In this paper, we present a new method for CO2 reactive transport in porous media and its impact on injectivity. We hypothesize that if CO2 solubilizes in the connate water, then it induces a shift in chemical equilibrium that stimulates mineral dissolution. Consequently, porosity and permeability will increase, and cause alterations to well injectivity. We develop a predictive model to capture this phenomenon and validate the model against available data in the literature. We use UTCOMP-IPhreeqc, which is a fully coupled fluid-flow and geochemical simulator to account for rock/hydrocarbon/water interactions. In addition, we perform several experiments to test CO2/water slug sizes, mineralogy assembly, injected brine composition, and gravity segregation combined with the effect of heterogeneity.

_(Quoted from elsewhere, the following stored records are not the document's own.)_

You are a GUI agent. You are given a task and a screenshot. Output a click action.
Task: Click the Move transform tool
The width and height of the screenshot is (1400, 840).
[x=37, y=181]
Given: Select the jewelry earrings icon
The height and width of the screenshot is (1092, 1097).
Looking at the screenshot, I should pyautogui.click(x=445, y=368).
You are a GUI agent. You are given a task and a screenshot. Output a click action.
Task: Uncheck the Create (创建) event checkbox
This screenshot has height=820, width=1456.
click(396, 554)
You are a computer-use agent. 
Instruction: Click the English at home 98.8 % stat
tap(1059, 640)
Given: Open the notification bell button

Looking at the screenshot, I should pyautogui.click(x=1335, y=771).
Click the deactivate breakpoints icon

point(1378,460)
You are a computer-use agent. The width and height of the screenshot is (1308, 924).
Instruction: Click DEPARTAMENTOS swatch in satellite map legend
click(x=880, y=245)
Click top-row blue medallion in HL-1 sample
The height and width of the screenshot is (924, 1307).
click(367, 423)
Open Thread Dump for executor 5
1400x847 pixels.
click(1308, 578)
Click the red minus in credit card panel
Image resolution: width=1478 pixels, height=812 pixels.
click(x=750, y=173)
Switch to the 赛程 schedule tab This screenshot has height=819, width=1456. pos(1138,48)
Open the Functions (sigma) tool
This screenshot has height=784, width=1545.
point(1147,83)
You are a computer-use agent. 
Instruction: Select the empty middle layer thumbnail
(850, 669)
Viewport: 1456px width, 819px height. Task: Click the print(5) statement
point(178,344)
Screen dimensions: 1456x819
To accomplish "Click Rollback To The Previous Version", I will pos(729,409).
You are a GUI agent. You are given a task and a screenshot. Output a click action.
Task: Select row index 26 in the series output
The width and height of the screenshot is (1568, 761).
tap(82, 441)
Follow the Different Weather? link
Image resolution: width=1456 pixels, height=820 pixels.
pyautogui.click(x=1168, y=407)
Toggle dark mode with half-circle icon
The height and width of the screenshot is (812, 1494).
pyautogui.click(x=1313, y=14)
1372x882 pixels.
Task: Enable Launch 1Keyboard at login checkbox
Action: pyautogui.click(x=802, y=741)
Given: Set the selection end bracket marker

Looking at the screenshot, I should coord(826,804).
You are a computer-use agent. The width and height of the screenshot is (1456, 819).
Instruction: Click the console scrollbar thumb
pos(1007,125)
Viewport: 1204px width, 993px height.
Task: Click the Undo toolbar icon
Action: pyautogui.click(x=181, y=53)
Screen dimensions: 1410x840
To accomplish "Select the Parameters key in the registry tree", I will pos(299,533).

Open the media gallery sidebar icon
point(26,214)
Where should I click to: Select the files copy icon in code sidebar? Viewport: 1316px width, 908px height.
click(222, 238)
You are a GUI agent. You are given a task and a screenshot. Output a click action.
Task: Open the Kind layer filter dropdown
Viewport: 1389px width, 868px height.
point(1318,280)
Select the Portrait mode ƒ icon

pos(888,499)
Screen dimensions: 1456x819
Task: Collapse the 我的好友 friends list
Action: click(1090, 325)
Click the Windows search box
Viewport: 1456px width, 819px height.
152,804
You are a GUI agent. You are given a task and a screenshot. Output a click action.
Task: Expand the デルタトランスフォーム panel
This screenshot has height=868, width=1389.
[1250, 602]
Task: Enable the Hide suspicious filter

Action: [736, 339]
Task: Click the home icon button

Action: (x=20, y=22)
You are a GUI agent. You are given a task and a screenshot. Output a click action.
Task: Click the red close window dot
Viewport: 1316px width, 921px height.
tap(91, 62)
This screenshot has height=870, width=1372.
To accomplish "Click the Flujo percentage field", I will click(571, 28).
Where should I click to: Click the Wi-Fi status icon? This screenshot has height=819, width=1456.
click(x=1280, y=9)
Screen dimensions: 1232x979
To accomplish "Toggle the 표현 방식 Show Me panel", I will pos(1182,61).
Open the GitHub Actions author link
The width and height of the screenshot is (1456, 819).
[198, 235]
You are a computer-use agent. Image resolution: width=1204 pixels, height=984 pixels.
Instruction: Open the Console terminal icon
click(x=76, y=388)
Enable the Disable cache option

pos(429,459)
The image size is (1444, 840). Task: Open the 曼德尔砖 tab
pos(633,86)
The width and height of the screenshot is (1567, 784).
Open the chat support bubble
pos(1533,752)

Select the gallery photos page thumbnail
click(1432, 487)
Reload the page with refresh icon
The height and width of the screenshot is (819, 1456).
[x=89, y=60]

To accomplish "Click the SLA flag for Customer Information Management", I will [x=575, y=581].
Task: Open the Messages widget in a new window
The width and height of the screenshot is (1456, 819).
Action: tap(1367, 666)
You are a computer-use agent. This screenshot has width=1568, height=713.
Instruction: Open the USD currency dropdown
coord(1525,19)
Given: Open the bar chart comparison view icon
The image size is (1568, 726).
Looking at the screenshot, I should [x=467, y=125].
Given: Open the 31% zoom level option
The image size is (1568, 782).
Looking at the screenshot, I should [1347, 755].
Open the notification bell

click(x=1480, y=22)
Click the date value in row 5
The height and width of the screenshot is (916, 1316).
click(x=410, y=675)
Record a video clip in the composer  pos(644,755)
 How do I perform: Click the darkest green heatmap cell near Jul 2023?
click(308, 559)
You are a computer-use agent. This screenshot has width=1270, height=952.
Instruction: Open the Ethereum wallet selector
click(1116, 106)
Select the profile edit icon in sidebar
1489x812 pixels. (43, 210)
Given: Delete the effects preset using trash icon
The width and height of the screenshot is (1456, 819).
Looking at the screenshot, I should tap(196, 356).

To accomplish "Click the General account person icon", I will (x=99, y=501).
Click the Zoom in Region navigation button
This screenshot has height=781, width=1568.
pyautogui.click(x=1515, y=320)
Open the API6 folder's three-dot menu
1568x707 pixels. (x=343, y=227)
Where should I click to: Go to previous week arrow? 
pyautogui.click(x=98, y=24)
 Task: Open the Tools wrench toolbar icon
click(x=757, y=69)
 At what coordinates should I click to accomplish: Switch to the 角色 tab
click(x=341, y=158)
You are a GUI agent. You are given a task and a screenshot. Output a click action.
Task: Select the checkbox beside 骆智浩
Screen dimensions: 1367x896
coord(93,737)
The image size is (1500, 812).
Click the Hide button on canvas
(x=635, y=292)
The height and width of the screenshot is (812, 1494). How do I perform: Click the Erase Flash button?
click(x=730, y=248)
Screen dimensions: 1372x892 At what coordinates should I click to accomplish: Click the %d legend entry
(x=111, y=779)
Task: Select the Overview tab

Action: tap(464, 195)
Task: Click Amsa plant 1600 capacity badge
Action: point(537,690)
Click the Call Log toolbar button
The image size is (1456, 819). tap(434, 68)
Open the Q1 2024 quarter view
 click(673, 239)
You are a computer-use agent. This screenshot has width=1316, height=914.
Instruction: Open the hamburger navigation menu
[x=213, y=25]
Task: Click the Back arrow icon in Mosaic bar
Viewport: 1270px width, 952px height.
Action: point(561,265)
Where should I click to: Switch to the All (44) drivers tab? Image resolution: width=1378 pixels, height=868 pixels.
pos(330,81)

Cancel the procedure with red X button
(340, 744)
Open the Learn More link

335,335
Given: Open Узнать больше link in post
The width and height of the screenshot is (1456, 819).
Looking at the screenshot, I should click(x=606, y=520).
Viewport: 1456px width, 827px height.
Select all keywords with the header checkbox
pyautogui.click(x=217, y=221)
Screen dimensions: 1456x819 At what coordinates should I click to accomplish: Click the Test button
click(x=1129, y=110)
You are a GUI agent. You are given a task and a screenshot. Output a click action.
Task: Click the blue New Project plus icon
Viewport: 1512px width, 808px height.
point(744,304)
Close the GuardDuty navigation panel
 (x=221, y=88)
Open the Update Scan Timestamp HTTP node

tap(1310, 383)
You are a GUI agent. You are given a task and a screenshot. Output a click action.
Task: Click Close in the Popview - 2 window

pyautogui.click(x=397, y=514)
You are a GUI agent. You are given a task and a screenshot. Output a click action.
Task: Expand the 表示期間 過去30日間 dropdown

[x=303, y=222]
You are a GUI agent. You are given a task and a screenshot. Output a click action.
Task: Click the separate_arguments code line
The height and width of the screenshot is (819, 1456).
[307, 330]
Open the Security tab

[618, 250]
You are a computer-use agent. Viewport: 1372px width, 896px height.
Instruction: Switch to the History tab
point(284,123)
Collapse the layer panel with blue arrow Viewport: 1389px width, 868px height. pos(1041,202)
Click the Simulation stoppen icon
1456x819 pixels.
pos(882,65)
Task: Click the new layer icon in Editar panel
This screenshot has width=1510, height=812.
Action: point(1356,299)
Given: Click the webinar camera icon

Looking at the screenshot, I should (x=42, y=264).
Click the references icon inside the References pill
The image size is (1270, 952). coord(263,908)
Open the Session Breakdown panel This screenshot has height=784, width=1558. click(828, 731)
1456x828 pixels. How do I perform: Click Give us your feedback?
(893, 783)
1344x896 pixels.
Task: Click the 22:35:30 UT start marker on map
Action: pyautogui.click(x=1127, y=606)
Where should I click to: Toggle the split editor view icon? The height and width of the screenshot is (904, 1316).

Coreflood simulations using chemical equilibrium and kinetics indicate mineral dissolution at reservoir conditions. The results suggest that the intensity of rock dissolution depends on formation mineralogy and brine composition as carbonate systems work as buffers. Additionally, we show that prolonged CO2 and brine injection induces petrophysical alteration close to the injection region. Our field-scale heterogeneous reservoir simulations show that permeability alteration calculated based on Carman-Kozeny correlation and wormhole formulation had the same results. Furthermore, we observed that water injectivity increased by almost 20% during subsequent cycles of CO2-WAG. This finding is also supported by the Pre-Salt carbonate field data available in the literature. In the case of continuous CO2 injection, the carbonate dissolution was considerably less severe in comparison with WAG cases, but injectivity increased due to unfavorable CO2 mobility. With the inclusion of gravity segregation, we report that the injectivity doubles in magnitude. The simulations show more extensive dissolution at the upper layers of the reservoir, suggesting that preferential paths are the main cause of this phenomenon. The ideas presented in this paper can be utilized to improve history-matching of production data and consequently reduce the uncertainty inherent to CO2-EOR and carbon sequestration projects.